しかし、ドイツのメディアではCDU/CSUとSPDの連立協定への評価は厳しい。南ドイツ新聞(SZ)は「進歩のための連立政権というより、維持を望む同盟」と評している。「フランクフルター・アルゲマイネ・ツァイトゥング」(FAZ)紙も「方向転換に十分か」と懐疑的に報じている。シュピーゲル誌は「大きな進展は見られなかった。新たな連立政権のパートナーたちは予算、税、財政のセクションで力強い言葉を惜しみなく使ったが、約束された措置が実際の経済回復に十分であるかどうかは疑問が残る」と述べている。

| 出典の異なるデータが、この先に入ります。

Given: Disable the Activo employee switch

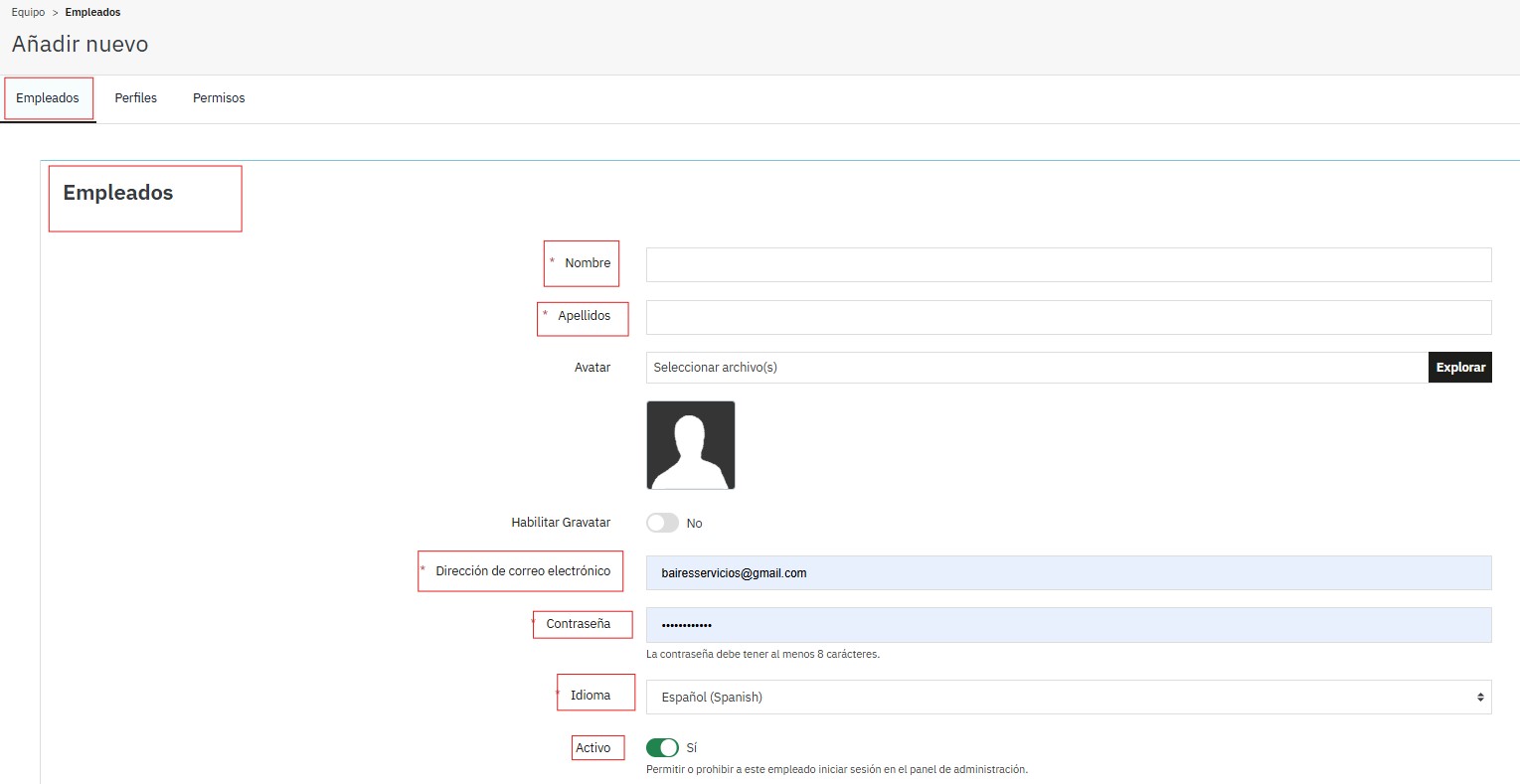Looking at the screenshot, I should click(662, 747).
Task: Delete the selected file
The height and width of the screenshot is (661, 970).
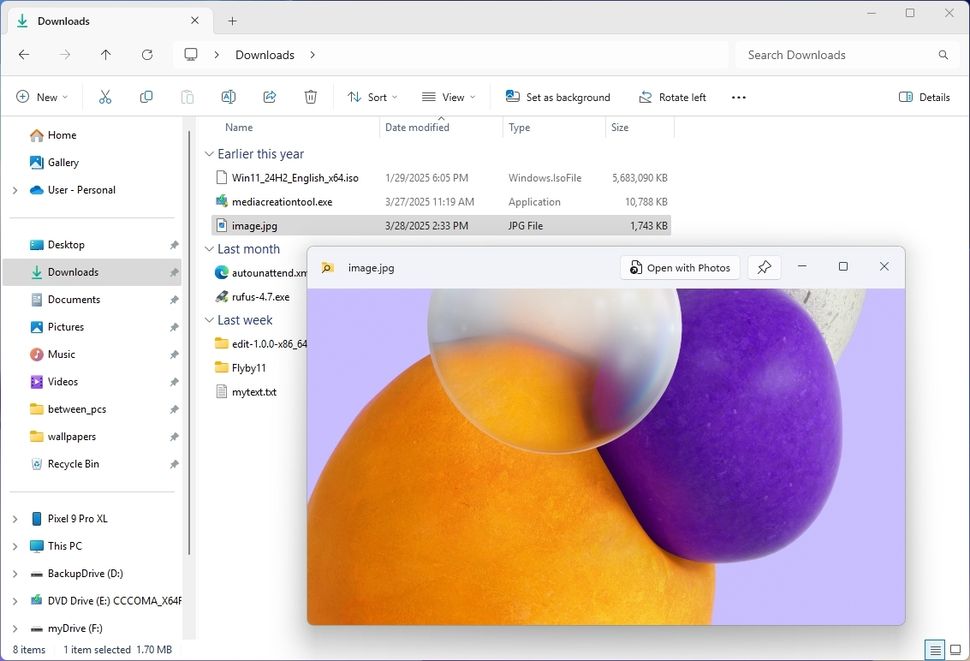Action: [310, 97]
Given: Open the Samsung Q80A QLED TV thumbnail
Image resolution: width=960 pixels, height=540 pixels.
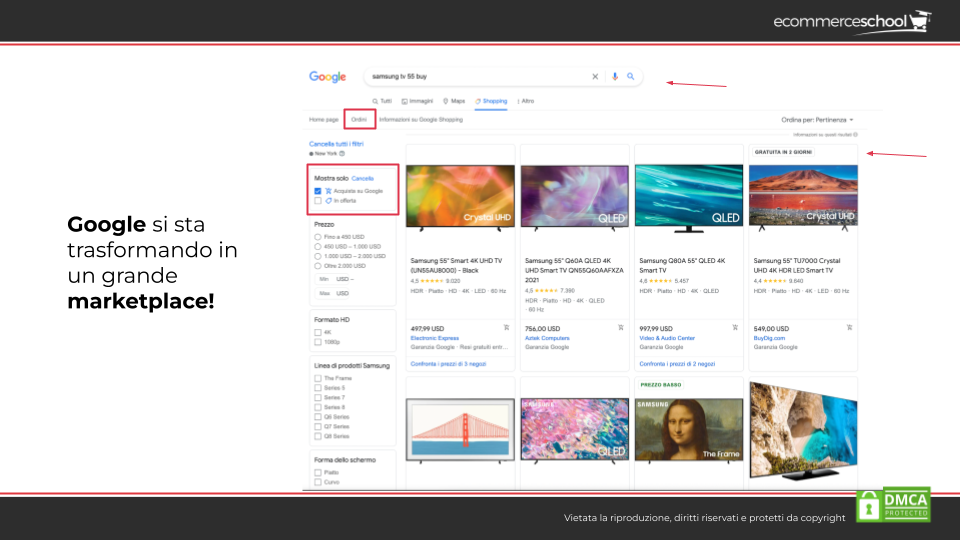Looking at the screenshot, I should [688, 195].
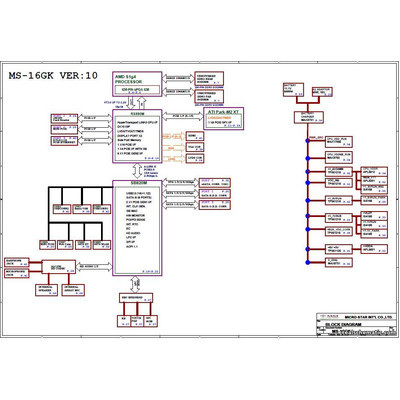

連立交渉で最大の争点は移民・難民政策jと税制だった。移民問題では不法移民の国外追放や国境管理の強化などで両党はほぼ合意していたが、その文章化で強硬政策のイメージ緩和を願うSPDの抵抗があった。明確な点は、迅速な強制送還、自主入国プログラムの終了、そして家族再統合の停止などが強行されることになる。

経済専門家は、米国の関税により、輸出志向のドイツ経済に新たな景気後退リスクと問題が生じると見ている。次期首相候補のメルツ氏は、法人税の引き下げ、官僚機構の縮小、エネルギー価格の引き下げで対抗したいと考えている。ただし、トランプ米大統領は予測不可能であり、関税やロシアのウクライナ侵略戦争など、世界の政治と経済の不確実性は高まっている。

シュピーゲル誌によると、CDU/CSUとSPDは成長促進のため「投資促進」を約束しているが、設備投資に対する減価償却は年間30%、3年に限定される。法人税(資本会社の利益税)は直ぐ引き下げられず、2028年1月1日から実施されることになっている。企業は現在、救済を必要としているが、政府のプログラムにはドイツへの投資に対する新たなインセンティブはない。中小所得者に対する所得税の減税は早くても2027年からだ、といった具合いだ。

CDU/CSUとSPDの連立交渉は、巨額の防衛財源を確保する基本法改正の採択を受けてから始まった。連立協定には「ドイツ軍が中核的な役割を果たす」と記述されている。欧州の自主防衛力の強化を要求するトランプ米大統領への対応だ。